▶ [Set exercise 1]:
Answer these questions about the Les Soul Men album article, using one line for each answer, marked (a) to (c):
(a) Which label released the album?
(b) What position did the album reach on the French SNEP Albums Chart?
(c) How long is the track "Soul Man"?
▶ [Set exercise 2]:
Rewrite the stretch of the Les Soul Men album article from "- Recorded: 2012–2013" through "combined English/French interpretations.", changing "trio" to "group".
▶ [Set exercise 3]:
Write what follows the last line of the Les Soul Men album article.

Studio album by Vigon Bamy Jay
- Released: 25 March 2013 25 November 2013 (special edition)
- Recorded: 2012–2013
- Genres: Rock, R&B, soul
- Label: 323 Records

Vigon Bamy Jay chronology
|  | Les Soul Men (2013) | Love Me Tender (2015) |

Alternative cover
- Special edition cover

= Les Soul Men =

Les Soul Men is a 2013 cover album by French international R&B trio Vigon Bamy Jay composed of English and French classics and at times a bilingual combined English/French interpretations.

The album released on 25 March 2013 reached number 7 on the French SNEP Albums Chart.

The album was rereleased on 25 November 2013 with additional tracks including many participating vocals and a number of music video bonuses, interviews, "making of' and live concert recordings.

==Track list==
1. "Feelings" (3:21)
2. "Soul Man" (2:54)
3. "(Sittin' On) The Dock of the Bay" (2:59)
4. "I'll Be There (Reach Out I'll Be There)" (3:26)
5. "Can't Take My Eyes Off You" (4:35)
6. "Ain't No Sunshine" (2:29)
7. "Long Train Runnin'" (3:40)

▶ [Information shown]:
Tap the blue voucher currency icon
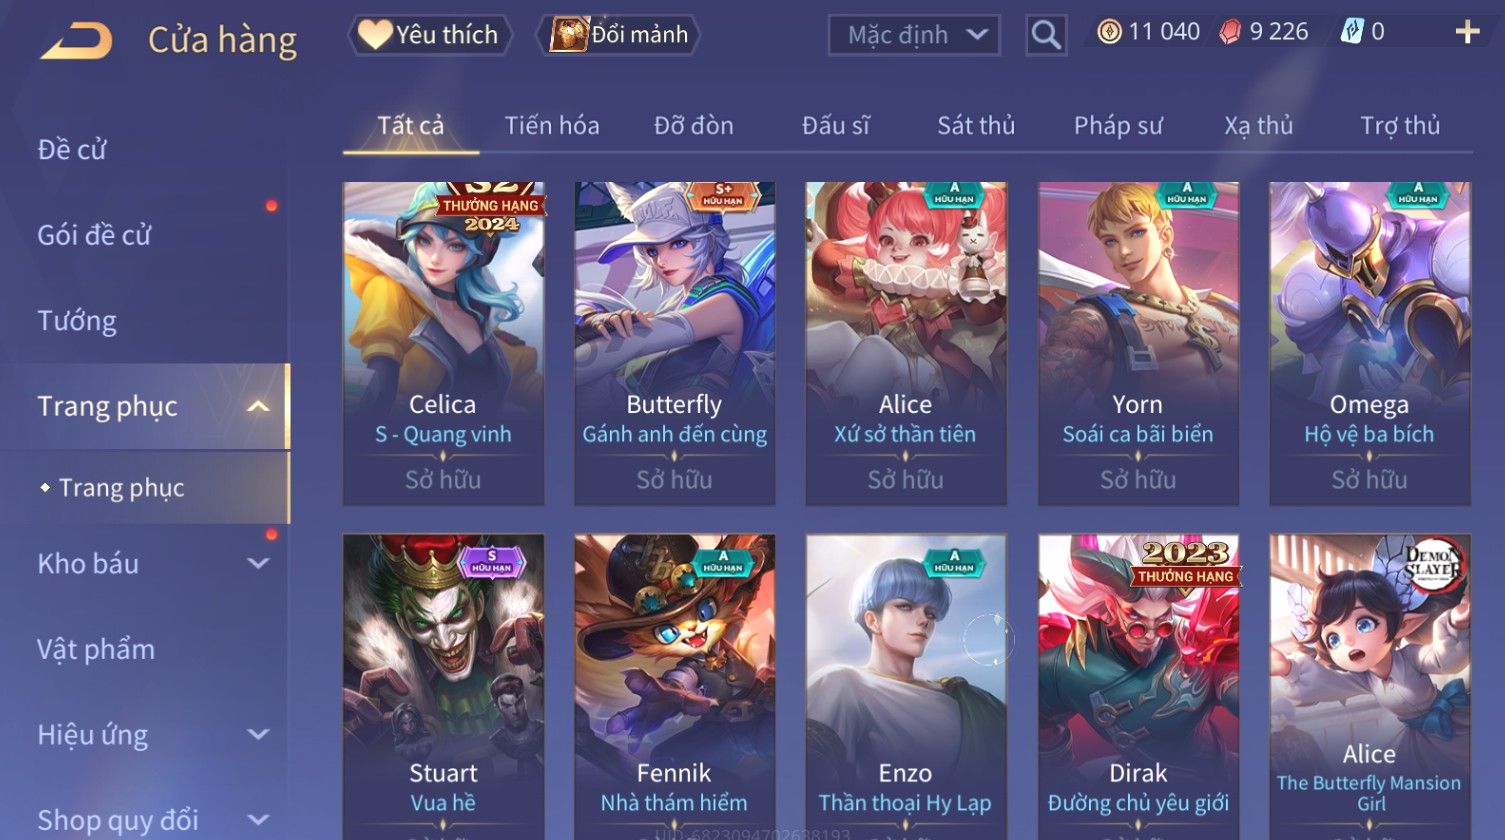coord(1352,32)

▶ [Task result 1]:
(a) 323 Records
(b) Number 7
(c) 2:54

▶ [Task result 2]:
- Recorded: 2012–2013
- Genres: Rock, R&B, soul
- Label: 323 Records

Vigon Bamy Jay chronology
|  | Les Soul Men (2013) | Love Me Tender (2015) |

Alternative cover
- Special edition cover

= Les Soul Men =

Les Soul Men is a 2013 cover album by French international R&B group Vigon Bamy Jay composed of English and French classics and at times a bilingual combined English/French interpretations.

▶ [Task result 3]:
8. "Unchained Melody" (3:43)
9. "What I'd Say" (4:12)
10. "Les Moulins de Mon Cœur" (3:38)
11. "Quand Les Hommes Vivront d'Amour" (3:32)
12. "Avec le Temps" (4:07)

==Track list – special edition==
1. "Feelings" – Vigon Bamy Jay, Loulou Gasté & Morris Albert (3:21)
2. "Soul Man" – Vigon Bamy Jay & Isaac Lee Hayes (2:54)
3. "Sittin' On the Dock of the Bay" – Vigon Bamy Jay & Steve Crooper (2:59)
4. "I'll Be There (Reach Out I'll Be There)" – Vigon Bamy Jay, Brian Holland, Edward Holland Jr., Lamont Herbert Dozier, Harold Beatty, Marcia Woods, Chauncey Hawkins, Anthony Best & Carl Thomas (3:27)
5. "Can't Take My Eyes Off You" – Vigon Bamy Jay, Robert Gaudio & Bob Crewe (4:35)
6. "Ain't No Sunshine" – Vigon Bamy Jay & Bill Withers (2:30)
7. "The Sun Died" – Vigon Bamy Jay & Hubert Giraud (3:31)
8. "Move On Up" – Vigon Bamy Jay & Curtis Mayfield (2:55)
9. "Let's Stay Together" – Al Green, Willie Mitchell, Vigon Bamy Jay & Al Jackson, Jr. (3:54)
10. "Long Train Runnin'" – Vigon Bamy Jay & Alan Thomas Johnson (3:40)
11. "Unchained Melody" – Vigon Bamy Jay & Alex North (3:43)
12. "What I'd Say" – Vigon Bamy Jay & Ray Charles (4:13)
13. "When a Man Loves a Woman" – Vigon Bamy Jay, Andrew Wright & Calvin Houston Lewis (3:34)
14. "Avec Le Temps" – Vigon Bamy Jay & Léo Ferré (4:06)
15. "Les moulins de mon coeur – Vigon Bamy Jay & Michel Legrand (3:37)
16. "Quand les hommes vivront d'amour" – Vigon Bamy Jay & Raymond Lévesque (3:32)
17. "The Sun Died (Il est mort le soleil)" – Vigon Bamy Jay & Hubert Giraud (3:02)
18. "Feelings (Dis lui)" – Vigon Bamy Jay, Loulou Gasté & Morris Albert (3:23)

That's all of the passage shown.